The NCAA women's basketball tournament still might be Connecticut's to lose, but upstarts Brigham Young, Drake and Old Dominion have hung around long enough to spice things up for the regional semifinals on Saturday.
"No way in my dreams had I thought we'd get to the Sweet 16 this year," said BYU coach Jeff Judkins, whose 11th-seeded team plays second-seeded Tennessee in the Midwest Regional at Ames, Iowa.
"The one thing I told my team is that when opportunity comes, when the door is being knocked on, you need to take advantage of it," Judkins said. "We've done a good job at that."
Drake and Old Dominion both advanced as No. 7 seeds. Drake, in the round of 16 for the first time since 1982, plays third-seeded South Carolina in the East Regional at Raleigh, N.C. Old Dominion, which has its usual strong contingent of international players, meets third-seeded Kansas State in the Mideast Regional at Milwaukee.
Connecticut, the No. 1 seed in the Mideast, plays fourth-seeded Penn State in the other game at Milwaukee.
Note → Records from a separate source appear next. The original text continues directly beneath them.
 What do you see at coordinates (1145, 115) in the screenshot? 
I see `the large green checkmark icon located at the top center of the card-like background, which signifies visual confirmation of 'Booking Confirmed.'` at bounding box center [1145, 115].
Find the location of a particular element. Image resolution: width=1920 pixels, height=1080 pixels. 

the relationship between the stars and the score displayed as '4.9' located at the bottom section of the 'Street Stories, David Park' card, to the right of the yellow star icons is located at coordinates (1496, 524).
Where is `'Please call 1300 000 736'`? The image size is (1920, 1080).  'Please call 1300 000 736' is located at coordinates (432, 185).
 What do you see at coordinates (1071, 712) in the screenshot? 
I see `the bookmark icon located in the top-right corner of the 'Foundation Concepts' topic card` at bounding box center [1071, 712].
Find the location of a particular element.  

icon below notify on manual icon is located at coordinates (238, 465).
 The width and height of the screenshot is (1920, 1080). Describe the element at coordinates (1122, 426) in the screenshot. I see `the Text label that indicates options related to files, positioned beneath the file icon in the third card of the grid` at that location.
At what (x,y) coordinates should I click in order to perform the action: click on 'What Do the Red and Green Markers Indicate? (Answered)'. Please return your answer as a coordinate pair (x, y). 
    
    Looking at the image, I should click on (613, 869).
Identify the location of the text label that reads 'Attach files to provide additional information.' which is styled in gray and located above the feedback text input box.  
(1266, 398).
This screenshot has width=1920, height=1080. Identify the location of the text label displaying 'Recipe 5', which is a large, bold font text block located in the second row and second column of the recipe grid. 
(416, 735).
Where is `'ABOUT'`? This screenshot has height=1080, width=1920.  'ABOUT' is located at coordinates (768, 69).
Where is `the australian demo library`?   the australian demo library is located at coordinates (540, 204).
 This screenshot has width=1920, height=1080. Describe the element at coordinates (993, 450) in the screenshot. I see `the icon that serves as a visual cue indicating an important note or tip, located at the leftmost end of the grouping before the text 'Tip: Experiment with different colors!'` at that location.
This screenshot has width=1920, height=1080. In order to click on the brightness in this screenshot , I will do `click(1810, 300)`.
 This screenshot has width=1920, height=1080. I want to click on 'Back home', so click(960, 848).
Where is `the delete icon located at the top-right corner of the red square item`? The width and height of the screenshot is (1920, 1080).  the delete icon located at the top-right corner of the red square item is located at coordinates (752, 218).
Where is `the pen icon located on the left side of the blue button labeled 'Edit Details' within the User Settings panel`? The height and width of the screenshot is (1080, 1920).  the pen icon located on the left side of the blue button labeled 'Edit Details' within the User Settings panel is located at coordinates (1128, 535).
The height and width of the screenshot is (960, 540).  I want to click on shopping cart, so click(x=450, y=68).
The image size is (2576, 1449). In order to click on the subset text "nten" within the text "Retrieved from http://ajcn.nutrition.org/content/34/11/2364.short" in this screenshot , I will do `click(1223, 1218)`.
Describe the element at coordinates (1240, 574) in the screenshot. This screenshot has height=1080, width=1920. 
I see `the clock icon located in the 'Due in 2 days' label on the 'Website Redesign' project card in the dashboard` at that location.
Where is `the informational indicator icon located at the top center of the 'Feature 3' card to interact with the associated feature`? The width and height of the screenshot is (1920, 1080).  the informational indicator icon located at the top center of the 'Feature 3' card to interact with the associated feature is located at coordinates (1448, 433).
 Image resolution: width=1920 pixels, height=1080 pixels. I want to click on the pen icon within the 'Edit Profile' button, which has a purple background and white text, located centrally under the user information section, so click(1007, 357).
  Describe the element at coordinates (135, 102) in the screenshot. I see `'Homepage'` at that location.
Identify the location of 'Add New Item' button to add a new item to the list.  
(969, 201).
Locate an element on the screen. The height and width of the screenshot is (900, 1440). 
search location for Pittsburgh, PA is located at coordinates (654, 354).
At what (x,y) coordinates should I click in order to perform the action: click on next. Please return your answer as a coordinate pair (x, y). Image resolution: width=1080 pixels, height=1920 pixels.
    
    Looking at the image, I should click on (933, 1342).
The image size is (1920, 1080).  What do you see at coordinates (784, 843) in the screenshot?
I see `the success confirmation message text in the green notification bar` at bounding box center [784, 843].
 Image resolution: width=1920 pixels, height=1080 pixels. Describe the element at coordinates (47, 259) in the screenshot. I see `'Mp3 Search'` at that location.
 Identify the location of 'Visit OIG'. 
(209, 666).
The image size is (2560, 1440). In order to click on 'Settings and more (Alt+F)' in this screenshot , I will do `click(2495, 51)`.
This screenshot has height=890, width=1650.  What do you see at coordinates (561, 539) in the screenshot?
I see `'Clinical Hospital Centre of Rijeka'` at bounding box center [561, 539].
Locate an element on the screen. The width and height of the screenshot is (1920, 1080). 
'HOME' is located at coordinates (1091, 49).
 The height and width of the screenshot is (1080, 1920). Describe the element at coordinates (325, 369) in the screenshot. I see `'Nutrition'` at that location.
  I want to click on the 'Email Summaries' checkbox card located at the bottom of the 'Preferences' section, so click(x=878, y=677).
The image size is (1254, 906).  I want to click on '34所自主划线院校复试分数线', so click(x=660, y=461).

The Huskies (35-0) started the tournament as the overwhelming favorites for the title and have done nothing to tarnish that status. They've won by margins of 49 and 38 points and have continued to feed the debate over whether this is the best women's team ever.
"We're just interested in playing games and winning games," UConn coach Geno Auriemma insisted. "Let other people decide who fits in where and who stacks up against who."
At Raleigh, top-seeded Duke plays fourth-seeded Texas in the other game. The second game in the East has top-seeded Vanderbilt against fourth-seeded North Carolina.
The West Regional at Boise, Idaho, is a mini-Big 12 tournament. Conference champion Oklahoma, the No. 1 seed, plays league rival Texas Tech, seeded fourth. Third-seeded Colorado of the Big 12 takes on second-seeded Stanford in the other game.
BYU is just the third No. 11 seed to make it this far. The Cougars have done it under a first-year coach who played and coached at archrival Utah - he's still reviled in some quarters for jumping to BYU - and was the guy the Boston Celtics drafted after taking Bird.
The Cougars, 0-4 in the NCAA tournament before this year, already have won two games in Ames, beating sixth-seeded Florida and third-seeded Iowa State. Now his team faces what Judkins considers the ultimate test: six-time national champion Tennessee.
"There's no question that when you think women's basketball, you're thinking of Tennessee," Judkins said. "They have the experience in these situations. That's a big edge for them.
"But we're the underdog and sometimes when you're the underdog you don't expect to win anything and you come out and play a lot more relaxed. I think that will happen with our team."
Drake made the regional semifinals by upsetting second-seeded Baylor behind center Carla Bennett and clutch shooting by point guard Stephanie Schmitz, a skinny senior who's fond of Maggiemoo's ice cream.
"We're the underdogs, I suppose, but I think we kind of turned some heads this past weekend," Schmitz said. "People realize we're not just going to roll over and let teams come in and push us around. We're going to compete for the full game."
Old Dominion is in the regional semifinals for the 11th time, though getting there as a No. 7 seed isn't the norm for the Lady Monarchs, who won the national championship in 1985 and were second in 1997.
They felt they should have been seeded higher, so they're not surprised to still be playing.
"I saw us hosting two games and getting to the Sweet 16," coach Wendy Larry said. "I don't care how you get there, that's what I saw. I never didn't believe that this was a top 16 team."
After routing St. Francis, Pa., and Iowa, Connecticut turns its attention to Penn State's Kelly Mazzante, the nation's leading scorer with a 25.2 average.
"She reminds me a little bit of Jackie Stiles," said Auriemma, who said he had no special defense planned for Mazzante.
"We're going to play the way we've played all year," he said. "We've played against some pretty good players. I think we're a pretty good defensive team."
Penn State's problem is that Connecticut is a good offensive team, too. Any of the Huskies' five starters is capable of a big game and point guard Sue Bird knows how to get the ball to the hot hand.
"I wish it was the Super Bowl. Then I would have two weeks to get ready," Penn State coach Rene Portland said. "This one week is going to be real tough."